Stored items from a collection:
-=-=-
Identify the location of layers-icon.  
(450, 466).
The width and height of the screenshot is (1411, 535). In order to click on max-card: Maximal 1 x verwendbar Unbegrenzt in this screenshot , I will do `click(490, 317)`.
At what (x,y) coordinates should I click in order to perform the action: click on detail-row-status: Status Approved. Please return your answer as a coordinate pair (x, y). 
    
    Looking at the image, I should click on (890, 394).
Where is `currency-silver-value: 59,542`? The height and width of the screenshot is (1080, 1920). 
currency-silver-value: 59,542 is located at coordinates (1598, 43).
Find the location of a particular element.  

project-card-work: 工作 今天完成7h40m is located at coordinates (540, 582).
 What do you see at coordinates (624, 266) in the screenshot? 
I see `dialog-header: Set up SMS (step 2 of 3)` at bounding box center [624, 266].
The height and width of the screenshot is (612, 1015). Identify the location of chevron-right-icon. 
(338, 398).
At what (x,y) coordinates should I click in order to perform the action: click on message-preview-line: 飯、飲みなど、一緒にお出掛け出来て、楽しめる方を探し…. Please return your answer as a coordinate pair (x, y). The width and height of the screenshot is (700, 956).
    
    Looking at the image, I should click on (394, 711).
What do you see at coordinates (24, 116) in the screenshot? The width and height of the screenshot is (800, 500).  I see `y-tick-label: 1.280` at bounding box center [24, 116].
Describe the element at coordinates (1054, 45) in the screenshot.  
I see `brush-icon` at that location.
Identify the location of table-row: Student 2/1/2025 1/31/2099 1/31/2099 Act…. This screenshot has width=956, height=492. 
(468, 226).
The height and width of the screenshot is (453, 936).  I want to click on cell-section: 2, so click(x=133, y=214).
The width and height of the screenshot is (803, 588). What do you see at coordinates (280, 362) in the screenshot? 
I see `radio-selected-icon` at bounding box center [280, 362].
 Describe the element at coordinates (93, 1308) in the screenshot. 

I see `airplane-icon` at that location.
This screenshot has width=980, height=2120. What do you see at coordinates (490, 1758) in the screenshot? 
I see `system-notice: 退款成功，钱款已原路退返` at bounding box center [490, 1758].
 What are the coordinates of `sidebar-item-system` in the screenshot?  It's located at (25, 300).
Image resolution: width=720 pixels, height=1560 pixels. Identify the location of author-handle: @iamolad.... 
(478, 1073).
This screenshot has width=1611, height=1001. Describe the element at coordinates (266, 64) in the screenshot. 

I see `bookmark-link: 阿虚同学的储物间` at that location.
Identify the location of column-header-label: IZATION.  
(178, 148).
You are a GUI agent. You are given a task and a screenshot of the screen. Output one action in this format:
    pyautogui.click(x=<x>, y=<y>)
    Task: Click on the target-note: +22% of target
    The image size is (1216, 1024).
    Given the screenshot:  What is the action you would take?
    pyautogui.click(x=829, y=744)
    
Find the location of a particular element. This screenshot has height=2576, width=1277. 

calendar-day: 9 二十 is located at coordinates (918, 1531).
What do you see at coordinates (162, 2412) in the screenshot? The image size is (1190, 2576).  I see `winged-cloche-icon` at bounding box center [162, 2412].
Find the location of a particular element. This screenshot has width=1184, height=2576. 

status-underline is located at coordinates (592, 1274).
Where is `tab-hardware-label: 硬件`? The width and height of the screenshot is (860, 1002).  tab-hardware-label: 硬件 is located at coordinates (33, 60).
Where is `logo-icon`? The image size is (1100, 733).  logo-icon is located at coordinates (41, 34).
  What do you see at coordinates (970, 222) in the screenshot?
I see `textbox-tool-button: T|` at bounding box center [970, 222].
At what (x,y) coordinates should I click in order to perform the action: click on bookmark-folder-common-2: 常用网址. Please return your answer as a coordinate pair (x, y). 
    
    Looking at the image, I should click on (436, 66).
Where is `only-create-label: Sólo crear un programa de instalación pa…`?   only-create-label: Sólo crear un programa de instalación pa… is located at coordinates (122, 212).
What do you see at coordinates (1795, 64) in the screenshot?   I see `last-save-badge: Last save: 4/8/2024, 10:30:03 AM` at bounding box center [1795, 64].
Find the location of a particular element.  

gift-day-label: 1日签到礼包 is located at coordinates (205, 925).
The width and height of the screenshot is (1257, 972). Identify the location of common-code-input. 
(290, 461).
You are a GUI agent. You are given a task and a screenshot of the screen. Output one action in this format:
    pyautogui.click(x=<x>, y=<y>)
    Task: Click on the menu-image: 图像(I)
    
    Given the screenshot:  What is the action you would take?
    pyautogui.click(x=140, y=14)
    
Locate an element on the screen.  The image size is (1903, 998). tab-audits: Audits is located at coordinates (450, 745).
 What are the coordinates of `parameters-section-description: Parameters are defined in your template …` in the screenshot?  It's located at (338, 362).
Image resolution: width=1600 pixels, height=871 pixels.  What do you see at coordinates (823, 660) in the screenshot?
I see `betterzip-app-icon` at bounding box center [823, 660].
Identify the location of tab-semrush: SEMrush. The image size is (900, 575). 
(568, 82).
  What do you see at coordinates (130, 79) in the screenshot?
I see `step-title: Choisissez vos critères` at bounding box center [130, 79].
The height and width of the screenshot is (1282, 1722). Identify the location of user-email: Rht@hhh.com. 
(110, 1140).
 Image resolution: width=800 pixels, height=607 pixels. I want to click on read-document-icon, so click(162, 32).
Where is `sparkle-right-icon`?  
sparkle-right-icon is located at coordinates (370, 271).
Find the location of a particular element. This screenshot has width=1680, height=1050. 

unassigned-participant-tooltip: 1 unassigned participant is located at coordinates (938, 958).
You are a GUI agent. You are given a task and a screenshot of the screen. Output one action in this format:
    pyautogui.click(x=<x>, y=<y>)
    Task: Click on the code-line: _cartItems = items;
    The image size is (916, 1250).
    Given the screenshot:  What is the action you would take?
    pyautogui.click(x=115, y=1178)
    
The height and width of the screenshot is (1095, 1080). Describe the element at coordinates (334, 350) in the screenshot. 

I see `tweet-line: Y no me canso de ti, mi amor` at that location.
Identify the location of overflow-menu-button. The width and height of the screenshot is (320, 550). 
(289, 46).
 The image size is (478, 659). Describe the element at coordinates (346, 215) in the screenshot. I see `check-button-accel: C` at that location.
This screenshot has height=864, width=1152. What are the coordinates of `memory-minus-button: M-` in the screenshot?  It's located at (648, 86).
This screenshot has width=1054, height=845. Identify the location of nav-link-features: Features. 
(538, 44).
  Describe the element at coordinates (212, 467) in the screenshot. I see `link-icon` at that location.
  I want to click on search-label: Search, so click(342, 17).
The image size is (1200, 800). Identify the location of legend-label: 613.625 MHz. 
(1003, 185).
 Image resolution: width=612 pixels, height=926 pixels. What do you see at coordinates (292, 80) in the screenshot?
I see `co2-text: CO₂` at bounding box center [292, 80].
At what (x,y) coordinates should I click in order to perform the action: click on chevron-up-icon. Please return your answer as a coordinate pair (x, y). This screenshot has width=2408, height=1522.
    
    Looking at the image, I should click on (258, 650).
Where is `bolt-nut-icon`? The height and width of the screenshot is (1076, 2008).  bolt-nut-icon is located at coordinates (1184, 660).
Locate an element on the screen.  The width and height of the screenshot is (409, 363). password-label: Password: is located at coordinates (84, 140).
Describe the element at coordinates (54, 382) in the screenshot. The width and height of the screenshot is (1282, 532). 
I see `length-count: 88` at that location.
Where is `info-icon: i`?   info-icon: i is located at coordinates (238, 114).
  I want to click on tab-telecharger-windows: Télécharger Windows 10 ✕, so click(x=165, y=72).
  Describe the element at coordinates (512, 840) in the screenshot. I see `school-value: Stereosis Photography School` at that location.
-=-=-
▶ _AIM OF THE TASK_: Arrange the records from the line containing "The width and height of the screenshot is (1411, 535)." up to and including the line containing "currency-silver-value: 59,542 is" as a Markdown table with the columns Row and Line, skipping any blank lines.

▶ _SOLVED EXERCISE_:
| Row | Line |
|---|---|
| 1 | The width and height of the screenshot is (1411, 535). In order to click on max-card: Maximal 1 x verwendbar Unbegrenzt in this screenshot , I will do `click(490, 317)`. |
| 2 | At what (x,y) coordinates should I click in order to perform the action: click on detail-row-status: Status Approved. Please return your answer as a coordinate pair (x, y).  |
| 3 |     Looking at the image, I should click on (890, 394). |
| 4 | Where is `currency-silver-value: 59,542`? The height and width of the screenshot is (1080, 1920).  |
| 5 | currency-silver-value: 59,542 is located at coordinates (1598, 43). |